◆ **Task instructions**
Could you print every one of the lines below verbatim, with nothing changed?

◆ **Extracted entries**
>> start
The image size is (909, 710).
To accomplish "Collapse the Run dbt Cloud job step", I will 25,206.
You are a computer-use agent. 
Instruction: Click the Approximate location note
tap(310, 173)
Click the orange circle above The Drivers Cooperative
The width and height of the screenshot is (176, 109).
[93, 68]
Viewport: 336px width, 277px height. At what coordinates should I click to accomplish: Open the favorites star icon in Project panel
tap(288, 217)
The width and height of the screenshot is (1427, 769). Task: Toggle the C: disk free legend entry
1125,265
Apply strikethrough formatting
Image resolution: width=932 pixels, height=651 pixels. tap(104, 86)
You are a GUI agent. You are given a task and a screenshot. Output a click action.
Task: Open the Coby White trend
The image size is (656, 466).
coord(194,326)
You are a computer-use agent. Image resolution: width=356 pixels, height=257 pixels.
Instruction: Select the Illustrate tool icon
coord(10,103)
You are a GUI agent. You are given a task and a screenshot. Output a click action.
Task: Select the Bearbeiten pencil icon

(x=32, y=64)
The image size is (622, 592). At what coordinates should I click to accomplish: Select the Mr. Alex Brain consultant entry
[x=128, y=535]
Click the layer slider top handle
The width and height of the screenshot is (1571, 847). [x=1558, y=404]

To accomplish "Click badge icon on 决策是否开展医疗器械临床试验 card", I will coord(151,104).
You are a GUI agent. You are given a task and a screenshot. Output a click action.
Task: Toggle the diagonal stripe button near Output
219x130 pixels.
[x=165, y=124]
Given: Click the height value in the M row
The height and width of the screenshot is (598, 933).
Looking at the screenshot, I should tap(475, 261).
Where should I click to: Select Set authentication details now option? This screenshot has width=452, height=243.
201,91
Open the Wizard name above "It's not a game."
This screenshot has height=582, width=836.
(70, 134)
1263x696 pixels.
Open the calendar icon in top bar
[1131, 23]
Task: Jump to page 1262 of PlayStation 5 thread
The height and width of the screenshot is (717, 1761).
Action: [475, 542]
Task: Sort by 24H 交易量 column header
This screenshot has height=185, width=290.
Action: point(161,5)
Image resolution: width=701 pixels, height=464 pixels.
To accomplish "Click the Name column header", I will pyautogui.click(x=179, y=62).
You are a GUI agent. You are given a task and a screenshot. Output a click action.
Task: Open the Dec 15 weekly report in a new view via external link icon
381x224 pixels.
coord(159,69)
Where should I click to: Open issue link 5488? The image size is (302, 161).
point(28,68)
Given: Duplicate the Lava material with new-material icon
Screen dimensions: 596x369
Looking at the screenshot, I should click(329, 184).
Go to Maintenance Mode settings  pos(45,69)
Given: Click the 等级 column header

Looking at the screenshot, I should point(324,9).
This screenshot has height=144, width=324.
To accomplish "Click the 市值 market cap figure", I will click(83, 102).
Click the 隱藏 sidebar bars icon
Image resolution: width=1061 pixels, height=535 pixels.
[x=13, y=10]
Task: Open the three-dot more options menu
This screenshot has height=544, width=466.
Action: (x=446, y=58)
>> end
◆ **Response to the exercise**
The image size is (909, 710).
To accomplish "Collapse the Run dbt Cloud job step", I will 25,206.
You are a computer-use agent. 
Instruction: Click the Approximate location note
tap(310, 173)
Click the orange circle above The Drivers Cooperative
The width and height of the screenshot is (176, 109).
[93, 68]
Viewport: 336px width, 277px height. At what coordinates should I click to accomplish: Open the favorites star icon in Project panel
tap(288, 217)
The width and height of the screenshot is (1427, 769). Task: Toggle the C: disk free legend entry
1125,265
Apply strikethrough formatting
Image resolution: width=932 pixels, height=651 pixels. tap(104, 86)
You are a GUI agent. You are given a task and a screenshot. Output a click action.
Task: Open the Coby White trend
The image size is (656, 466).
coord(194,326)
You are a computer-use agent. Image resolution: width=356 pixels, height=257 pixels.
Instruction: Select the Illustrate tool icon
coord(10,103)
You are a GUI agent. You are given a task and a screenshot. Output a click action.
Task: Select the Bearbeiten pencil icon

(x=32, y=64)
The image size is (622, 592). At what coordinates should I click to accomplish: Select the Mr. Alex Brain consultant entry
[x=128, y=535]
Click the layer slider top handle
The width and height of the screenshot is (1571, 847). [x=1558, y=404]

To accomplish "Click badge icon on 决策是否开展医疗器械临床试验 card", I will coord(151,104).
You are a GUI agent. You are given a task and a screenshot. Output a click action.
Task: Toggle the diagonal stripe button near Output
219x130 pixels.
[x=165, y=124]
Given: Click the height value in the M row
The height and width of the screenshot is (598, 933).
Looking at the screenshot, I should tap(475, 261).
Where should I click to: Select Set authentication details now option? This screenshot has width=452, height=243.
201,91
Open the Wizard name above "It's not a game."
This screenshot has height=582, width=836.
(70, 134)
1263x696 pixels.
Open the calendar icon in top bar
[1131, 23]
Task: Jump to page 1262 of PlayStation 5 thread
The height and width of the screenshot is (717, 1761).
Action: [475, 542]
Task: Sort by 24H 交易量 column header
This screenshot has height=185, width=290.
Action: point(161,5)
Image resolution: width=701 pixels, height=464 pixels.
To accomplish "Click the Name column header", I will pyautogui.click(x=179, y=62).
You are a GUI agent. You are given a task and a screenshot. Output a click action.
Task: Open the Dec 15 weekly report in a new view via external link icon
381x224 pixels.
coord(159,69)
Where should I click to: Open issue link 5488? The image size is (302, 161).
point(28,68)
Given: Duplicate the Lava material with new-material icon
Screen dimensions: 596x369
Looking at the screenshot, I should click(329, 184).
Go to Maintenance Mode settings  pos(45,69)
Given: Click the 等级 column header

Looking at the screenshot, I should point(324,9).
This screenshot has height=144, width=324.
To accomplish "Click the 市值 market cap figure", I will click(83, 102).
Click the 隱藏 sidebar bars icon
Image resolution: width=1061 pixels, height=535 pixels.
[x=13, y=10]
Task: Open the three-dot more options menu
This screenshot has height=544, width=466.
Action: (x=446, y=58)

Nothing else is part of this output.